## BEGIN

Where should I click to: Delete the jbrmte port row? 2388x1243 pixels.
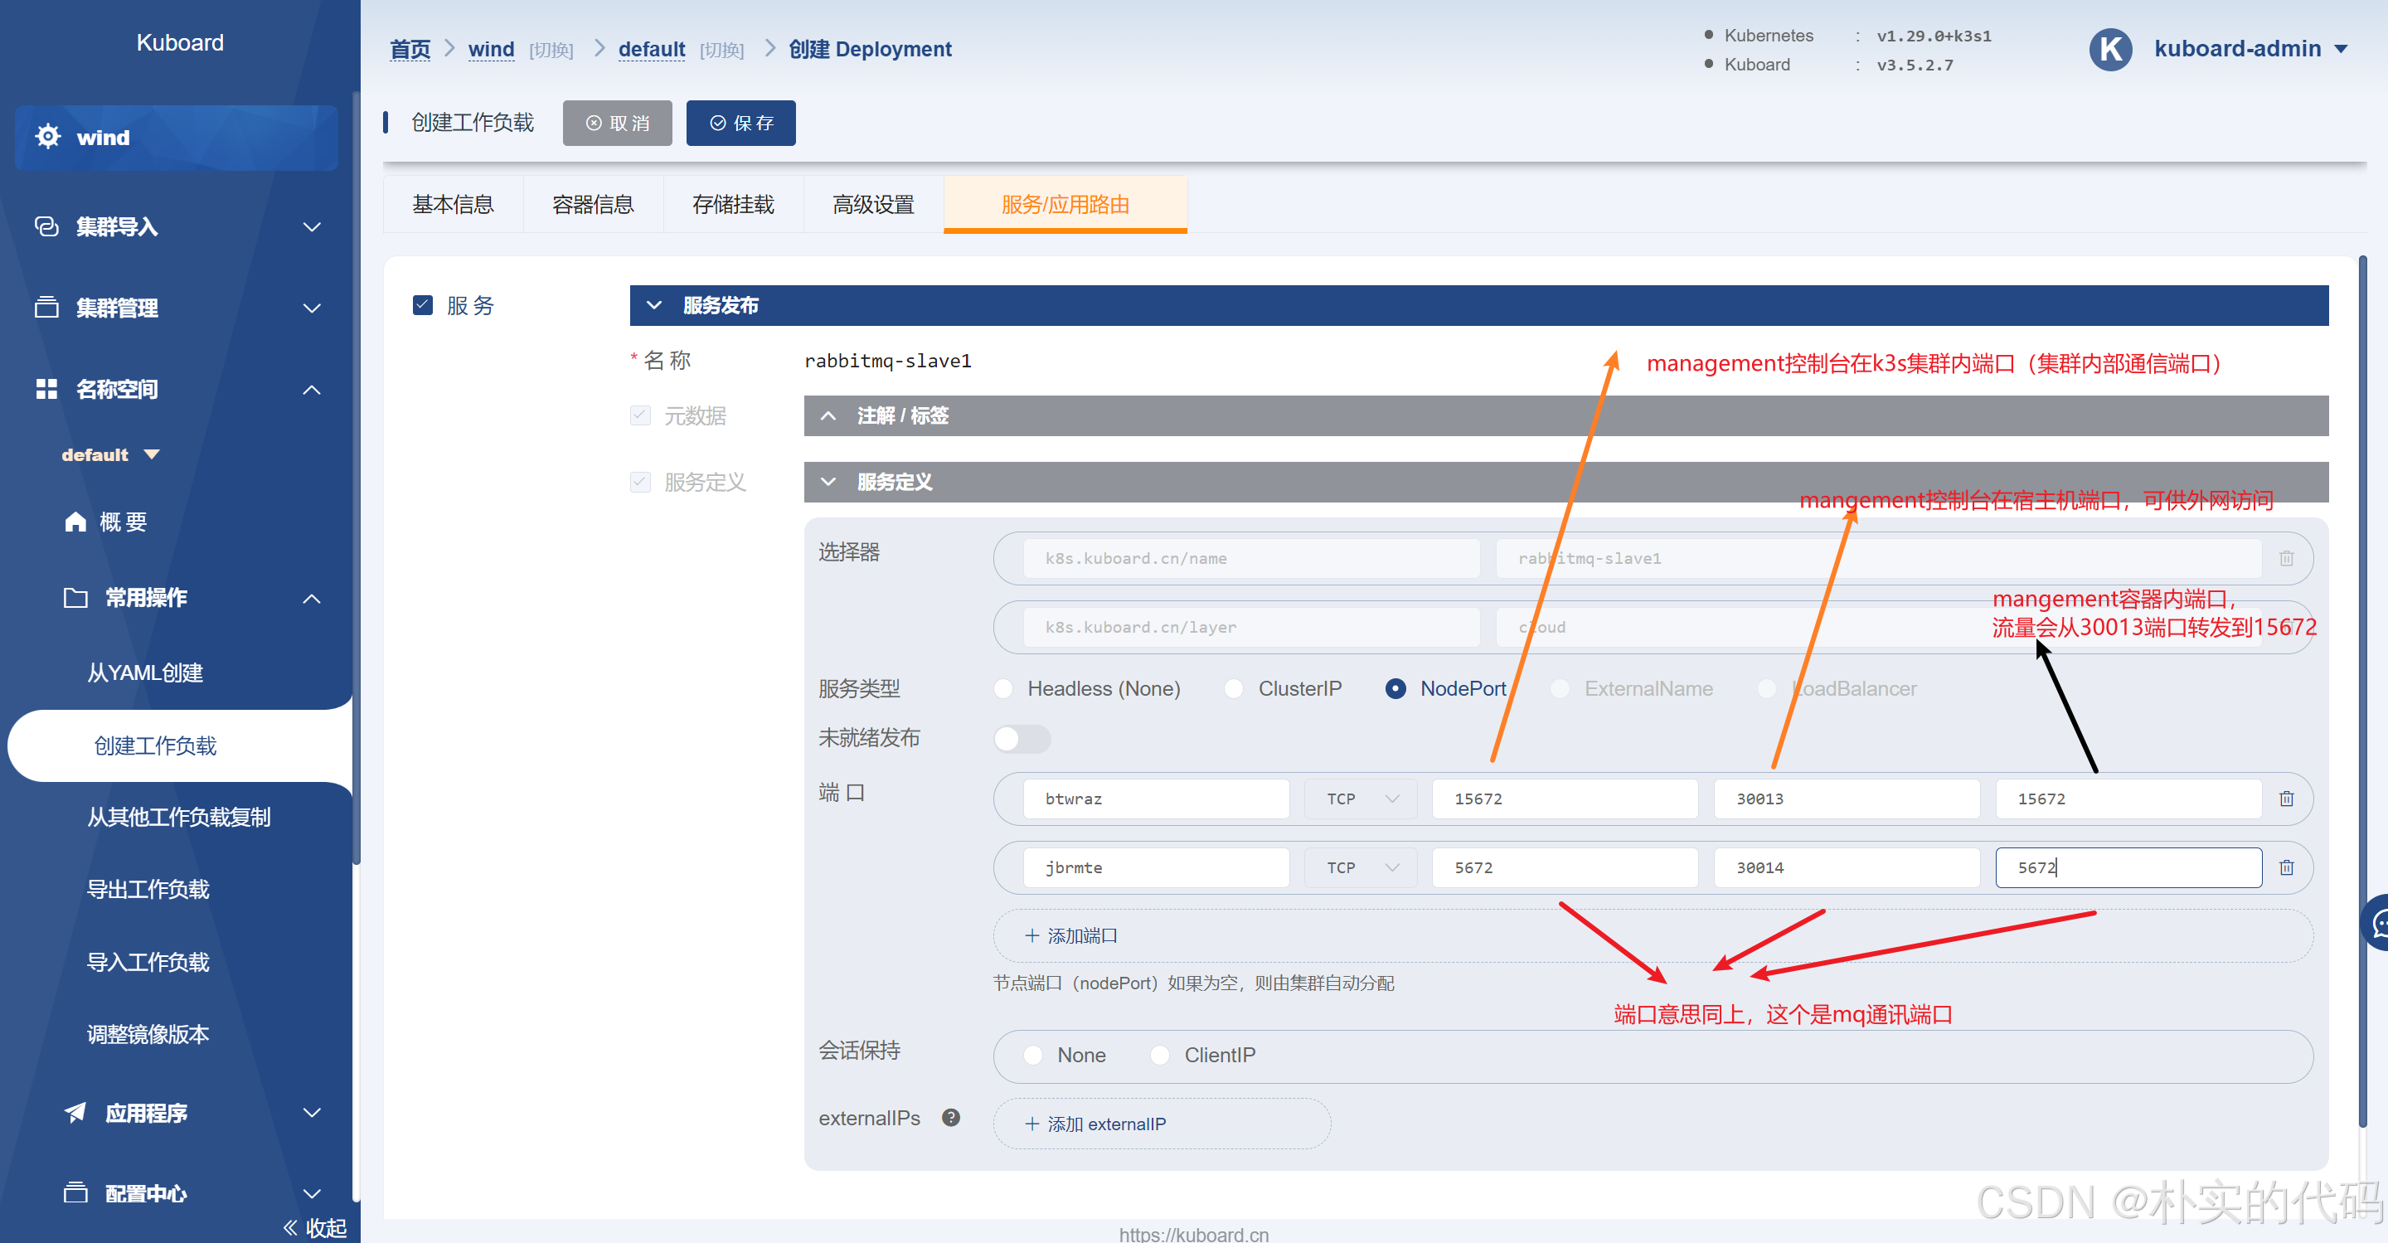click(2286, 867)
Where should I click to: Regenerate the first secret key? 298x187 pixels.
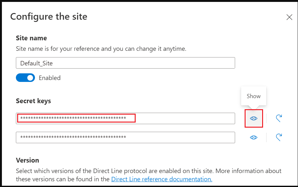tap(279, 118)
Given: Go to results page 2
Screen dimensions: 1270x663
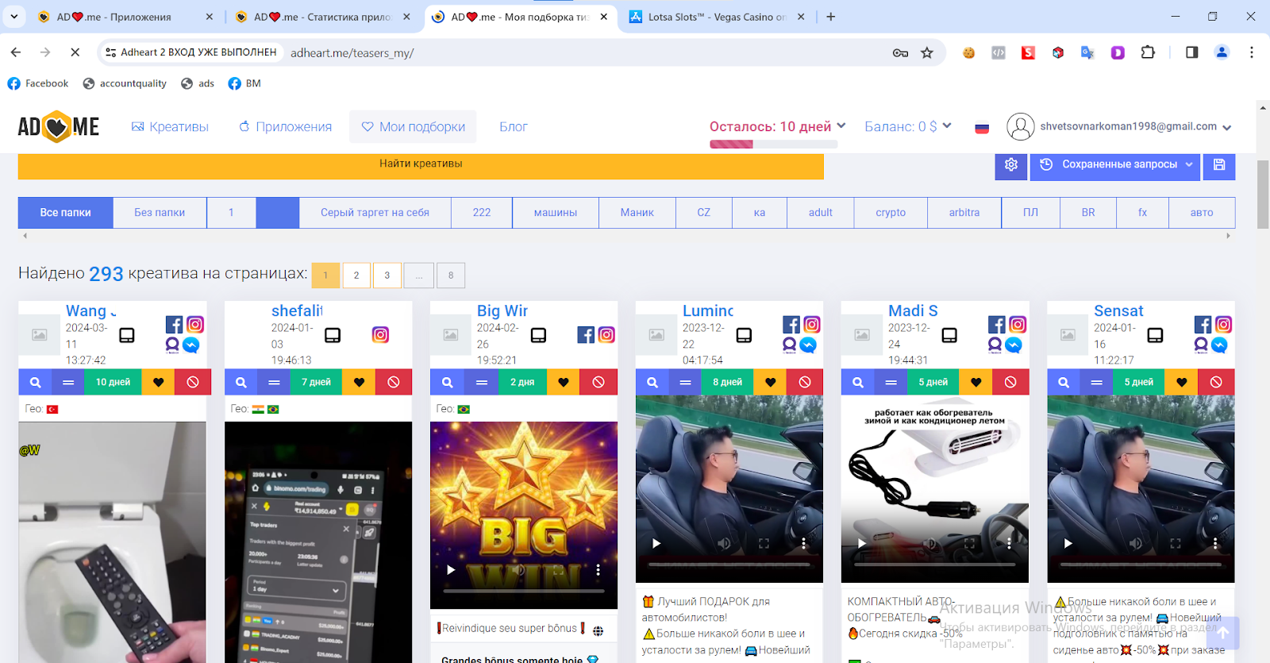Looking at the screenshot, I should pos(356,276).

## END

» INSTRUCTIONS TO FOLLOW:
Edit the material above by replacing every occurrence of "pixels" with "px", leaving everything else unchanged. Omit the pictures from your answer.

» RESPONSE:
Where should I click to: Delete the jbrmte port row? 2388x1243 px.
click(2286, 867)
Where should I click to: Regenerate the first secret key? 298x187 px.
tap(279, 118)
Given: Go to results page 2
Screen dimensions: 1270x663
Looking at the screenshot, I should pos(356,276).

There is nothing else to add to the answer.